7.第十八願の「三心」の意味

 第十八願の「三心」と、『正信偈』の中の「三不三信誨(さんぷさんしんけ)慇懃(おんごん)」の「三信」とは同じことですか、それとも違うのですか、その意味を教えてください。

第十八願の「三心」とは、『仏説無量寿経』の第十八願に誓われる「至心」と「心楽」と、「欲生」のことです。

至心」とは、「まことの心」ということです。「まことの心」とは、どのようなことがあろうとも、どのような状況になろうとも、絶対に変わることのない心であり、また、それは、ただ、思いとしてだけで終わるものではなく、必ず実を結ばせる心なのです。

 この「まことの心」が、私たちにあると思い込んで、私の「まことの心」で、阿弥陀如来を信じることを信心と理解していた人が多いと思います。親鸞聖人は、この「まことの心」は、私の心ではなく、阿弥陀如来の「まことの心」であることをあきらかにしてくださいました。

 浄土真宗に帰すれども

  真実の心はありがたし

  虚仮不実のわが身にて

  清浄の心もさらになし

            (『愚禿悲歎述懐』

という私たちを「どうしてもすくわれずにはおれない」という阿弥陀如来のお心が、「まことの心」、すなわち「至心」なのです。

信楽」とは、その阿弥陀如来の「まことの心」が聞こえたということです。聞こえたとは、「変わることなく私の力となってくださる阿弥陀如来」に遇ったということです。

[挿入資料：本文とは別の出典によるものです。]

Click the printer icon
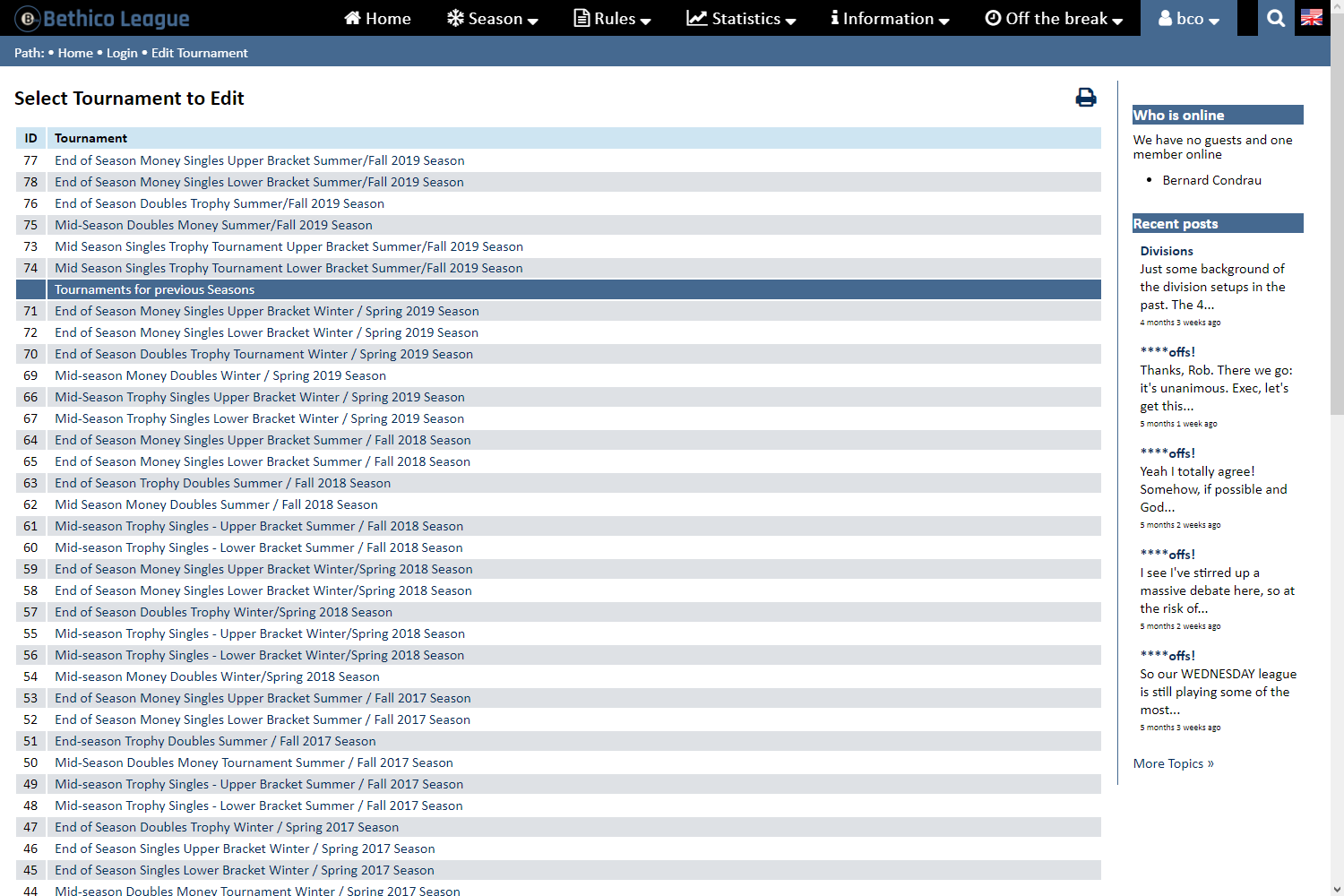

「私が」「俺が」と「我」を張っているわりには、自らの生き方に自信がもてず、周りの人の顔色を見たり、すこし冷静に考えれば、そのまちがいが、すぐにわかるような迷信に惑わされて生きている私たちにとって「どんなことがあってもあなたを捨てることがない」という阿弥陀如来の「まことの心」に遇わせていただくことは、何よりのよろこびです。それで、単に「信」といわずに、「信樂」といわれているのです。

欲生」とは、阿弥陀如来の「まことの心」、「至心」とはどういうお心かをあきらかにしてくださったものです。すなわち、阿弥陀如来の「まことの心」とは、「生まれさせてやりたい」というお心なのです。では、阿弥陀如来は私たちに「どこに生まれさせてやりたい」といわれるのかといいますと、「我国」といわれました。「わが国」とは、申すまでもなく「阿弥陀如来のお浄土」です。

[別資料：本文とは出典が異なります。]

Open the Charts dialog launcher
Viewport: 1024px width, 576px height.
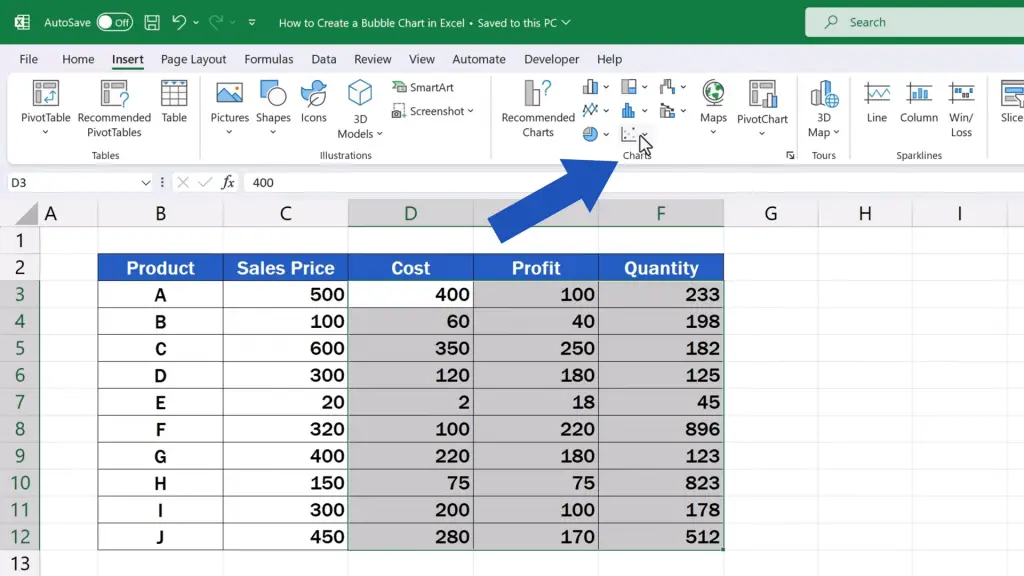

 自分さえよかったらいいという思いに生きているもの同志が、互いに「いのち」を傷つけ合って生きているのが穢土(この世)です。その中で呻吟(しんぎん)する私たちを、一人ひとりが「いのち」を輝かし、「いのち」を照らし合う浄土に生まれさせてやりたいというのが、「欲生」なのです。

ですから、第十八願の「三心」は、阿弥陀如来の「信心」をあきらかにしてくださったものです。

  これに対して『正信偈』で説かれる「三信」は、道綽禅師が、信心の正しい相をあきらかにしてくださったものです。「三信」とは、「淳心」と「一心」と「相続心」の三つです。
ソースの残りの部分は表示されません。